▶ **WORK ITEM A**
In the stored records, from the line containing "This screenshot has width=685, height=449." through the line containing "center [392, 620].", change "screenshot" to "image" and return those lines with all other wording unchanged.

GitHub user uce opened a pull request:
https://github.com/apache/incubator-flink/pull/254
[FLINK-986] [FLINK-25] [Distributed runtime] Add initial support for
intermediate results
## FLINK-25: Offer buffer-oriented runtime abstraction
- The distributed runtime API was originally record-oriented. The output
side has previously been refactored to a buffer-oriented API (`BufferWriter`).
With this pull request, the input side offers a similar interface:
`BufferReader`.
- This enables us to directly work on the serialized data in the future.
Previously, this was impossible as buffers were directly deserialized after
being handed over to an input channel.
- Currently, the buffer-oriented readers and writers are always wrapped by
record-oriented readers and writers. The deserialization logic of the input
channels has essentially moved to the readers.
- The way of registering I/O has changed. The life-cycle of each task (see
`AbstractInvokable`) involves two methods: `registerInputOutput()` and
`invoke()`. The I/O setup was coupled with the creation of readers/writers in
`registerInputOutput()` although the required information is independent of
this Therefore, they are now directly instantiated by the runtime environment
and can be accessed via `getEnvironment().getReader(int)` and
`getEnvironment().getWriter(int)` respectively.
## FLINK-986: Add initial support for intermediate results
- This commit introduces the abstraction of intermediate results into the
distributed runtime. It is essentially the runtime-part of @StephanEwen's
rework of the scheduler/execution graph
([FLINK-1094](https://issues.apache.org/jira/browse/FLINK-1094)), which made
the scheduler/execution graph aware of intermediate results. Job graphs used to
essentially look like this: `Source => Task i => ... => Sink`. With Stephan's
rework, they already look like this: `Task:Intermediate Result <= Task
i:Intermediate Result <= ... <= Task:Intermediate Result`. Tasks produce
intermediate results and attach to them for consumption. These changes
logically decoupled produced results and in the job graph. At the runtime
level, the intermediate results were still tightly coupled to the producing and
consuming task. With this pull request, the producing task, the produced
intermediate result, and the consuming task are decoupled as well.
- Previously, the network stack was responsible to package buffers and
immediately dispatch them to their receivers in a push-fashion. The first
buffer for a receiver resulted in the scheduling of this receiver. With the new
model, we gain much more flexibilty in the way we can produce and consume these
intermediate results. The current state is feature equivalent with the current
master, e.g. the produced intermediate result is pipelined and not persistent.
I ran a few performance comparisons and the performance was in the same ball
park as the current master although it was (consistently) slightly slower.

(Stored records)
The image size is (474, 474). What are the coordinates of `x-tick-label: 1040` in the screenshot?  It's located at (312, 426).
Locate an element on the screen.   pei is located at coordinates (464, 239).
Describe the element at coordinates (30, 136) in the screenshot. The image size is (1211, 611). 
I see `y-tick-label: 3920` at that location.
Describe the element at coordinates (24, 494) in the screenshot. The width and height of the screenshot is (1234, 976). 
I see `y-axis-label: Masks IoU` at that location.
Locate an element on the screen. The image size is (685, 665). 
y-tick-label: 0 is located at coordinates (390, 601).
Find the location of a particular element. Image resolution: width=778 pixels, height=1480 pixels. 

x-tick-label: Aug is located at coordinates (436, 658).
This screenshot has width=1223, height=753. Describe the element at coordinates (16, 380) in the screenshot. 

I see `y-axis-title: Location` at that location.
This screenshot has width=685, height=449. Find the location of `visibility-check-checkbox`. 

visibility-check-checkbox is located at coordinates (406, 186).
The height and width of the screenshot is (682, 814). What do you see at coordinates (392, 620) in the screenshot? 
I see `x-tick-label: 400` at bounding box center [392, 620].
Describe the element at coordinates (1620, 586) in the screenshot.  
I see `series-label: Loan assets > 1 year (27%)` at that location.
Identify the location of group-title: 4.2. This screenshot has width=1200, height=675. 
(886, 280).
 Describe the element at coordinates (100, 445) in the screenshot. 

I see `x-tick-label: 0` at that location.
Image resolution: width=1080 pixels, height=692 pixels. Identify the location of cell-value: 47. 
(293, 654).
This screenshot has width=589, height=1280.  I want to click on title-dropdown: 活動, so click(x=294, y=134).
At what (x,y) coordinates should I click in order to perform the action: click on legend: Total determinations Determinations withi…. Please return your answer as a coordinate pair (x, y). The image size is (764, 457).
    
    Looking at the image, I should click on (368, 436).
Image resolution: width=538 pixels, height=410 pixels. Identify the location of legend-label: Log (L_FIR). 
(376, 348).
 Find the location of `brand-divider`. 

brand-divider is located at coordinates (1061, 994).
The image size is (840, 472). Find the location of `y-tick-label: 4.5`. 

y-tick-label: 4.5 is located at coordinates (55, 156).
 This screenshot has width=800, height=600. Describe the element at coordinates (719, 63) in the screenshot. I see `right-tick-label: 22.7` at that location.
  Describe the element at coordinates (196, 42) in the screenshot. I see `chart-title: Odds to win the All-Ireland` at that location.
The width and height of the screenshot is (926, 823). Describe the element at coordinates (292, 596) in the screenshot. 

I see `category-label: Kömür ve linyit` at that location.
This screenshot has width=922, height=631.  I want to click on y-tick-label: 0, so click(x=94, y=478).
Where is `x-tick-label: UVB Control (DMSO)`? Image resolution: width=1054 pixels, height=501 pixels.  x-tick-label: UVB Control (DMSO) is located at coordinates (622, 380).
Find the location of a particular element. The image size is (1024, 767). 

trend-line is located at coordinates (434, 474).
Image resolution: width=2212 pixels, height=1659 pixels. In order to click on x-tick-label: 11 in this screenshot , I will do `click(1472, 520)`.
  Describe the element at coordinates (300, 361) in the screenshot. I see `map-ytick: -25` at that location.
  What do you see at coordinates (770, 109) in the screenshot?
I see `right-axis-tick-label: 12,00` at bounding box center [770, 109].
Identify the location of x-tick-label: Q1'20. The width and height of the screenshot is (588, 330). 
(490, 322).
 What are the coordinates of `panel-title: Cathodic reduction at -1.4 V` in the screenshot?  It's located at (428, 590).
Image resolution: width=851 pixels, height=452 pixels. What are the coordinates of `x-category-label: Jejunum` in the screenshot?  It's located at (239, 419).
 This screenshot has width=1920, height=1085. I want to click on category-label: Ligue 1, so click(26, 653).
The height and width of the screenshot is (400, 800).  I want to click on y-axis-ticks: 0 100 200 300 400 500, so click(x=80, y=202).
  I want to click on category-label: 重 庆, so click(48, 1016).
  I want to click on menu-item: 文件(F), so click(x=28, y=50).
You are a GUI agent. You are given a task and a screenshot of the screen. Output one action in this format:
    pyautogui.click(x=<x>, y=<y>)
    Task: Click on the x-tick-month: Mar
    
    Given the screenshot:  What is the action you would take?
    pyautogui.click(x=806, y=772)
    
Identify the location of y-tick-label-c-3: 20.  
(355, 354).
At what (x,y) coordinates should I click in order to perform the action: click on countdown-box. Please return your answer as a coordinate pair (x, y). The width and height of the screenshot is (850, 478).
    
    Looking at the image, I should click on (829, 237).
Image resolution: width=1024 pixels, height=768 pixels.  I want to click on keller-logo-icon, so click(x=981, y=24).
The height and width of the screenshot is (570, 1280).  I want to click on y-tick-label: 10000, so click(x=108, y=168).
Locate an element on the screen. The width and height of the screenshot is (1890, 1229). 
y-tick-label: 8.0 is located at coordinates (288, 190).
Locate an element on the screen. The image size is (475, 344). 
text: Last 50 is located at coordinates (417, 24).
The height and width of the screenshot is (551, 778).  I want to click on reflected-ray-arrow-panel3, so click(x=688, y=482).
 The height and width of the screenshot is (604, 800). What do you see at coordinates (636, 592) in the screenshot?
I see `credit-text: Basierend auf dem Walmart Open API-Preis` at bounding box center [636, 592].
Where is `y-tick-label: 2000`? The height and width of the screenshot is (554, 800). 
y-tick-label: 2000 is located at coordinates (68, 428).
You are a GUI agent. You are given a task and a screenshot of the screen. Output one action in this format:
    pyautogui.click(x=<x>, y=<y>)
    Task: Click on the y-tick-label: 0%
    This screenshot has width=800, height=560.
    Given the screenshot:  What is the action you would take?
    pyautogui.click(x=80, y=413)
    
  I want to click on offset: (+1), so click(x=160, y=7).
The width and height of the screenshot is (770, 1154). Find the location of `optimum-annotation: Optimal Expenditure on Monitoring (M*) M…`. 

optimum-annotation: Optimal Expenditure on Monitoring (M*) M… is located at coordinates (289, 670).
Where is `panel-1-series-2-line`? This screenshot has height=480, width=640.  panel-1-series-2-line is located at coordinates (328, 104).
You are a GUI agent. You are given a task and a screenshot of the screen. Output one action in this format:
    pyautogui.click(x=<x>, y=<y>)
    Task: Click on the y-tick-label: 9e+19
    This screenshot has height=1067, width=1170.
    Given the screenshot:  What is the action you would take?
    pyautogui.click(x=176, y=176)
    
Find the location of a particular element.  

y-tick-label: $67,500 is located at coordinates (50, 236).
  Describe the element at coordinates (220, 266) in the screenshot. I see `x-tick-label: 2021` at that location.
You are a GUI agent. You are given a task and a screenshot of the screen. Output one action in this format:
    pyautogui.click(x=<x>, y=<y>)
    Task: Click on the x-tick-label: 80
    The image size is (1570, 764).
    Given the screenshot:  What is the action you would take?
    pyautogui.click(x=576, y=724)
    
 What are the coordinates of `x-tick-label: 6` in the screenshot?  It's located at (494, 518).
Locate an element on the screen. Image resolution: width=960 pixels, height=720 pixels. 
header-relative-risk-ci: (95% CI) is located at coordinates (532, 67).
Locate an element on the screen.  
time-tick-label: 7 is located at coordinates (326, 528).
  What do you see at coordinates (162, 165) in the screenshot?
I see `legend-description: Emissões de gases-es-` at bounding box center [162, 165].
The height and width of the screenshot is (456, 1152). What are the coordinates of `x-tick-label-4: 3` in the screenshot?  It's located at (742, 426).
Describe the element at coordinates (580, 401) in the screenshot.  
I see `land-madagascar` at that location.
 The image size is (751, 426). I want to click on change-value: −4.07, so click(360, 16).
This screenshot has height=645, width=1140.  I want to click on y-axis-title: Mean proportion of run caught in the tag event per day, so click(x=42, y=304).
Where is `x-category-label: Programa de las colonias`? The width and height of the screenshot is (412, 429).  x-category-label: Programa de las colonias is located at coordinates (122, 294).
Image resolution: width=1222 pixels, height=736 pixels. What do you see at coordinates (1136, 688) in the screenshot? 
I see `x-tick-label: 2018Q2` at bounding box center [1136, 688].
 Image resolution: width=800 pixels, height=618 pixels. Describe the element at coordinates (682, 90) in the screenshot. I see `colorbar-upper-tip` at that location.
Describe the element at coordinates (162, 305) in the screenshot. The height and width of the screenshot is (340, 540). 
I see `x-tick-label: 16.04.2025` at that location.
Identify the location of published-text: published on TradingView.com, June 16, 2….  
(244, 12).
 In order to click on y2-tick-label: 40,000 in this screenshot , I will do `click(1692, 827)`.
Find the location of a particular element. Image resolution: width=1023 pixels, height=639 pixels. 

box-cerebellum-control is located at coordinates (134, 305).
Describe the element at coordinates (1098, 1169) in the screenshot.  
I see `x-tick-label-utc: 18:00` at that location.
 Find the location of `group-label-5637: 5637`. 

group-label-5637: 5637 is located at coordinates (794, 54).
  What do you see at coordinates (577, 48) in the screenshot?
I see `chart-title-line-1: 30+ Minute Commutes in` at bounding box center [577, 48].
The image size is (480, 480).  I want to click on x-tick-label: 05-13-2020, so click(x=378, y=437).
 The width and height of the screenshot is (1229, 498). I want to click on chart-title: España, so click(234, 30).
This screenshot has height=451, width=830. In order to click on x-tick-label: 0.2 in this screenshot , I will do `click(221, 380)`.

▶ **WORK ITEM B**
Carry on the pull request description about intermediate results in the distributed runtime, starting right after its final sentence.

▶ **ANSWER AREA A**
This image has width=685, height=449. Find the location of `visibility-check-checkbox`. 

visibility-check-checkbox is located at coordinates (406, 186).
The height and width of the image is (682, 814). What do you see at coordinates (392, 620) in the image? 
I see `x-tick-label: 400` at bounding box center [392, 620].

▶ **ANSWER AREA B**
### Changes
#### Buffer management/The life of a Buffer
- The buffers for the network stack are allocated by each task manager at
start up time on the heap by the `NetworkBufferPool` (previously
`GlobalBufferPool`). These network buffers are divided uniformly at runtime
among the tasks. The current default for this pool is set to 2048 buffers (each
32k bytes), resulting in a total of 64 MB. Intermediate results get their
buffers from this buffer pool. Therefore, for any in-memory persistent data set
to make sense, we would have to give the network pool a lot more memory. I
think that this is currently not desirable as our memory management is static,
e.g. memory given to the network pool would be missing at operators like
sorting or hashing. In my opinion, adaptive memory management
([FLINK-1101](https://issues.apache.org/jira/browse/FLINK-1101)) is therefore a
requirement before continuing with more runtime intermediate result variants
(see below).
- The buffer management for the pipelined intermediate results has
essentially not changed. We need at least a single buffer per outgoing channel
(or queue in the terms of the new runtime). When a task is submitted to a task
manager, the network buffers are divided as follows: a single buffer pool **per
produced result** (previously one for all produced results) and one pool **per
consumed result** (unchanged).
- A produced buffer used to follow the following high-level path:
`BufferWriter => ChannelManager => NETWORK xor local InputChannel`. Now it is
`BufferWriter => IntermediateResult`. What happens at the intermediate result
is flexible depending on the `IntermediateResultType`. Early discussions with
@StephanEwen suggested the following three dimensions:
1. persistent/ephemeral,
2. pipelined/blocking, and
3. back pressure/no back pressure.
The current state offers an *ephemeral-pipelined-back pressure*
implementation, which is what we currently have. (I have removed code for a
*persistent-blocking-no back pressure* variant for now.)
#### Intermediate results, intermediate result partitions and intermediate
result partition queues
- As noted above, tasks at the job graph level are associated with
intermediate results. When scheduling these graphs, the intermediate result is
divided into result partitions (associated with execution vertices). Each
parallel sub task (execution vertex) produces one partition of this result (it
produces possibly multiple intermediate results).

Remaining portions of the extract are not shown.